● WHAT THE TASK ASKS
Output every line of the listing, exactly and completely.

───── LISTED RECORDS

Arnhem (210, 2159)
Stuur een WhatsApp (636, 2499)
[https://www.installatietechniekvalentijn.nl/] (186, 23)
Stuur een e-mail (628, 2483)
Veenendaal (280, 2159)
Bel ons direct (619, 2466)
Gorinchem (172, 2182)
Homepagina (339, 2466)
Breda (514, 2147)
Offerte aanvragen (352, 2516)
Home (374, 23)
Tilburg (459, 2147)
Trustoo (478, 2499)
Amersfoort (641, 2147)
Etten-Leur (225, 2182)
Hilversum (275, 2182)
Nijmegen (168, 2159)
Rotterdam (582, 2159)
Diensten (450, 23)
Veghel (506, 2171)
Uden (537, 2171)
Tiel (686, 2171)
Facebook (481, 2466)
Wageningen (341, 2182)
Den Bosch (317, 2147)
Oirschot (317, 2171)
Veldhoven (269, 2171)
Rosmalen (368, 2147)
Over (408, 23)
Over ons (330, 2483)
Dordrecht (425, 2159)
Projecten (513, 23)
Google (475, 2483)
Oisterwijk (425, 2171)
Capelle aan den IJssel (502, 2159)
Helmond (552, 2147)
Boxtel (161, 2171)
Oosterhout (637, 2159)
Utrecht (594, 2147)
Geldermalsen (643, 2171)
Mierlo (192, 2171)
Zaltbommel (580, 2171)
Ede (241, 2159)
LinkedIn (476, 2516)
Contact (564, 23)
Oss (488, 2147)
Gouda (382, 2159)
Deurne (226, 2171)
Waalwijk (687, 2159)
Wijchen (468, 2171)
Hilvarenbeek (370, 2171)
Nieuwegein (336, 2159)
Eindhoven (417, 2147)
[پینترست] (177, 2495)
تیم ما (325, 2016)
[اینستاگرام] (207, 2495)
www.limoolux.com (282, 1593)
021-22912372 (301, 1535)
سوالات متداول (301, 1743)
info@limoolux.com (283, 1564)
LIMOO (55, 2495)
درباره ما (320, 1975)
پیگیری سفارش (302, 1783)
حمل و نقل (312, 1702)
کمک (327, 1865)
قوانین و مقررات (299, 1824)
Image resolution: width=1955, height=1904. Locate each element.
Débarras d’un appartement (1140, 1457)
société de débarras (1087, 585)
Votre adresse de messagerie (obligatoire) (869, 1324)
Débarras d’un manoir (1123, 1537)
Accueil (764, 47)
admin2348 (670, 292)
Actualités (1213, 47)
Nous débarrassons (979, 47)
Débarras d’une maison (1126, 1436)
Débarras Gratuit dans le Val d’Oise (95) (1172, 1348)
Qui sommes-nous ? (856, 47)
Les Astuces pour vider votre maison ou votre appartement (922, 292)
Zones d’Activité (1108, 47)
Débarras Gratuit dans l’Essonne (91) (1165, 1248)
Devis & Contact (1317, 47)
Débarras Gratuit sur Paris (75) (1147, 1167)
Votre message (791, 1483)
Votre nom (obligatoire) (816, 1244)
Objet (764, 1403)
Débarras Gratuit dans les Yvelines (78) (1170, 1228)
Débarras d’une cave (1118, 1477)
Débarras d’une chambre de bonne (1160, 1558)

──────────

● SOLUTION FOR THIS TASK
Arnhem (210, 2159)
Stuur een WhatsApp (636, 2499)
[https://www.installatietechniekvalentijn.nl/] (186, 23)
Stuur een e-mail (628, 2483)
Veenendaal (280, 2159)
Bel ons direct (619, 2466)
Gorinchem (172, 2182)
Homepagina (339, 2466)
Breda (514, 2147)
Offerte aanvragen (352, 2516)
Home (374, 23)
Tilburg (459, 2147)
Trustoo (478, 2499)
Amersfoort (641, 2147)
Etten-Leur (225, 2182)
Hilversum (275, 2182)
Nijmegen (168, 2159)
Rotterdam (582, 2159)
Diensten (450, 23)
Veghel (506, 2171)
Uden (537, 2171)
Tiel (686, 2171)
Facebook (481, 2466)
Wageningen (341, 2182)
Den Bosch (317, 2147)
Oirschot (317, 2171)
Veldhoven (269, 2171)
Rosmalen (368, 2147)
Over (408, 23)
Over ons (330, 2483)
Dordrecht (425, 2159)
Projecten (513, 23)
Google (475, 2483)
Oisterwijk (425, 2171)
Capelle aan den IJssel (502, 2159)
Helmond (552, 2147)
Boxtel (161, 2171)
Oosterhout (637, 2159)
Utrecht (594, 2147)
Geldermalsen (643, 2171)
Mierlo (192, 2171)
Zaltbommel (580, 2171)
Ede (241, 2159)
LinkedIn (476, 2516)
Contact (564, 23)
Oss (488, 2147)
Gouda (382, 2159)
Deurne (226, 2171)
Waalwijk (687, 2159)
Wijchen (468, 2171)
Hilvarenbeek (370, 2171)
Nieuwegein (336, 2159)
Eindhoven (417, 2147)
[پینترست] (177, 2495)
تیم ما (325, 2016)
[اینستاگرام] (207, 2495)
www.limoolux.com (282, 1593)
021-22912372 (301, 1535)
سوالات متداول (301, 1743)
info@limoolux.com (283, 1564)
LIMOO (55, 2495)
درباره ما (320, 1975)
پیگیری سفارش (302, 1783)
حمل و نقل (312, 1702)
کمک (327, 1865)
قوانین و مقررات (299, 1824)
Image resolution: width=1955, height=1904. Locate each element.
Débarras d’un appartement (1140, 1457)
société de débarras (1087, 585)
Votre adresse de messagerie (obligatoire) (869, 1324)
Débarras d’un manoir (1123, 1537)
Accueil (764, 47)
admin2348 (670, 292)
Actualités (1213, 47)
Nous débarrassons (979, 47)
Débarras d’une maison (1126, 1436)
Débarras Gratuit dans le Val d’Oise (95) (1172, 1348)
Qui sommes-nous ? (856, 47)
Les Astuces pour vider votre maison ou votre appartement (922, 292)
Zones d’Activité (1108, 47)
Débarras Gratuit dans l’Essonne (91) (1165, 1248)
Devis & Contact (1317, 47)
Débarras Gratuit sur Paris (75) (1147, 1167)
Votre message (791, 1483)
Votre nom (obligatoire) (816, 1244)
Objet (764, 1403)
Débarras Gratuit dans les Yvelines (78) (1170, 1228)
Débarras d’une cave (1118, 1477)
Débarras d’une chambre de bonne (1160, 1558)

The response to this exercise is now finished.